[RECORDS FOR THIS EXERCISE]
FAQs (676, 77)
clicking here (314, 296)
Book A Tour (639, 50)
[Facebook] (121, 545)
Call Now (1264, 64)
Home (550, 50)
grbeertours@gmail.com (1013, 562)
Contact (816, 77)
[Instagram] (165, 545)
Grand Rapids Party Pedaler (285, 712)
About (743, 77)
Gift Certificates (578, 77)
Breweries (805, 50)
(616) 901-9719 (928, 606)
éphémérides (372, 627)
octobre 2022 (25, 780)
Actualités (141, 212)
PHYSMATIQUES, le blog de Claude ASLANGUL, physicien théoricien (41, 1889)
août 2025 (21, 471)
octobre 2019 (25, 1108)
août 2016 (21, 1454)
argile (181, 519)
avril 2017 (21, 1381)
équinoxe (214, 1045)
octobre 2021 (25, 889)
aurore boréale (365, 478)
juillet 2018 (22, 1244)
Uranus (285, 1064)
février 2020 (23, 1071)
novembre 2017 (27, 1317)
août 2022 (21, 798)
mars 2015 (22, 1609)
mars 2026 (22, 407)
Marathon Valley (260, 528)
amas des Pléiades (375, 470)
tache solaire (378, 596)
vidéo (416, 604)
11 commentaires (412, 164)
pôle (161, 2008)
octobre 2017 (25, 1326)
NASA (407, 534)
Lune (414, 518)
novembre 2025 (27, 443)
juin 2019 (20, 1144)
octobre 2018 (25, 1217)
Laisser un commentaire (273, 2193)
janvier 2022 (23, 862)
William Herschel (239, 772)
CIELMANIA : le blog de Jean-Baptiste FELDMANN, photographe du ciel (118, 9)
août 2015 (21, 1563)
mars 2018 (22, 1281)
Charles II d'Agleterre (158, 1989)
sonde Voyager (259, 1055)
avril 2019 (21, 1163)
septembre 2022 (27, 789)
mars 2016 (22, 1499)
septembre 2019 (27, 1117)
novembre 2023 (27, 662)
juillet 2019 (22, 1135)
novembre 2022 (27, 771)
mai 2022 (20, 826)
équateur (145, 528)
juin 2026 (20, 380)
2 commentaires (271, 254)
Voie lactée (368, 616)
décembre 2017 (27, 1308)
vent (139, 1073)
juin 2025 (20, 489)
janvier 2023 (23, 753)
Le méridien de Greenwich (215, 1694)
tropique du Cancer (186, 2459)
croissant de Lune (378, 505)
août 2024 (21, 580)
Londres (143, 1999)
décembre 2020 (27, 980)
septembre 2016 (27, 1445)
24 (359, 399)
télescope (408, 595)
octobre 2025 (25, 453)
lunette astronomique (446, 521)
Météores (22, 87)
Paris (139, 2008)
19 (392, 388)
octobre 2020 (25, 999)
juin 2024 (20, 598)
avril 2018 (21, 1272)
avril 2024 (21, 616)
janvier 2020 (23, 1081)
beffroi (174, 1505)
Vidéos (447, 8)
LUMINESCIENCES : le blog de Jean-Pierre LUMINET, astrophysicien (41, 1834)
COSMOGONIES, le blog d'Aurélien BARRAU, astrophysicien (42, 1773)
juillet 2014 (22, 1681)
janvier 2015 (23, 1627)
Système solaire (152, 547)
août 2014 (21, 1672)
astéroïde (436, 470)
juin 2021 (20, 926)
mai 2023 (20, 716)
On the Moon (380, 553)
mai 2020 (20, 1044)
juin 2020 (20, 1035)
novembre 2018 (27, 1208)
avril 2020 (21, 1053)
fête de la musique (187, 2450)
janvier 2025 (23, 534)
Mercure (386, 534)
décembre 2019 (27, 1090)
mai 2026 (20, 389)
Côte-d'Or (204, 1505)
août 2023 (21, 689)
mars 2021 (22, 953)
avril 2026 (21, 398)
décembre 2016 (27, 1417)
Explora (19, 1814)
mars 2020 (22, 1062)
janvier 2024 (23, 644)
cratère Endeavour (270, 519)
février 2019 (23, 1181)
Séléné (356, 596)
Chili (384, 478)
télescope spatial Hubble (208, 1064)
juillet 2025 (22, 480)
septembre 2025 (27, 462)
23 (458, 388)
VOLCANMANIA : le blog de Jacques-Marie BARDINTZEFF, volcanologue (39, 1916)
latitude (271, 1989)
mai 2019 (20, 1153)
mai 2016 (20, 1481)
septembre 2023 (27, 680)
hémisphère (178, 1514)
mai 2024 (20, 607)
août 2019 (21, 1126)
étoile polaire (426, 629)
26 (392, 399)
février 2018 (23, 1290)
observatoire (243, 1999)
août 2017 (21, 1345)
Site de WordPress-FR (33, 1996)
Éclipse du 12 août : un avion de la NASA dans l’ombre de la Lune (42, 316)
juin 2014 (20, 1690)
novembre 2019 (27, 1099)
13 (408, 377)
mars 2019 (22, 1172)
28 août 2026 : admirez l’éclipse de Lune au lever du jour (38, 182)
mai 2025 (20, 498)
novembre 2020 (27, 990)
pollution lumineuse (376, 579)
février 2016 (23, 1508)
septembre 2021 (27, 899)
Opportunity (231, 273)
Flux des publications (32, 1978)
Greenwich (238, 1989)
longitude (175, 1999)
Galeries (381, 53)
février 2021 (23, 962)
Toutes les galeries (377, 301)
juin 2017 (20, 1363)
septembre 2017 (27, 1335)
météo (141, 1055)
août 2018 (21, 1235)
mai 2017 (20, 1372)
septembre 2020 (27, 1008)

[PROBLEM TO WORK ON] In the listing above, start at the line with "11 commentaires (412, 164)", go on through the line with "mars 2016 (22, 1499)", and copy each of those lines exactly; leave out all the rest.

[EXERCISE ANSWER]
11 commentaires (412, 164)
pôle (161, 2008)
octobre 2017 (25, 1326)
NASA (407, 534)
Lune (414, 518)
novembre 2025 (27, 443)
juin 2019 (20, 1144)
octobre 2018 (25, 1217)
Laisser un commentaire (273, 2193)
janvier 2022 (23, 862)
William Herschel (239, 772)
CIELMANIA : le blog de Jean-Baptiste FELDMANN, photographe du ciel (118, 9)
août 2015 (21, 1563)
mars 2018 (22, 1281)
Charles II d'Agleterre (158, 1989)
sonde Voyager (259, 1055)
avril 2019 (21, 1163)
septembre 2022 (27, 789)
mars 2016 (22, 1499)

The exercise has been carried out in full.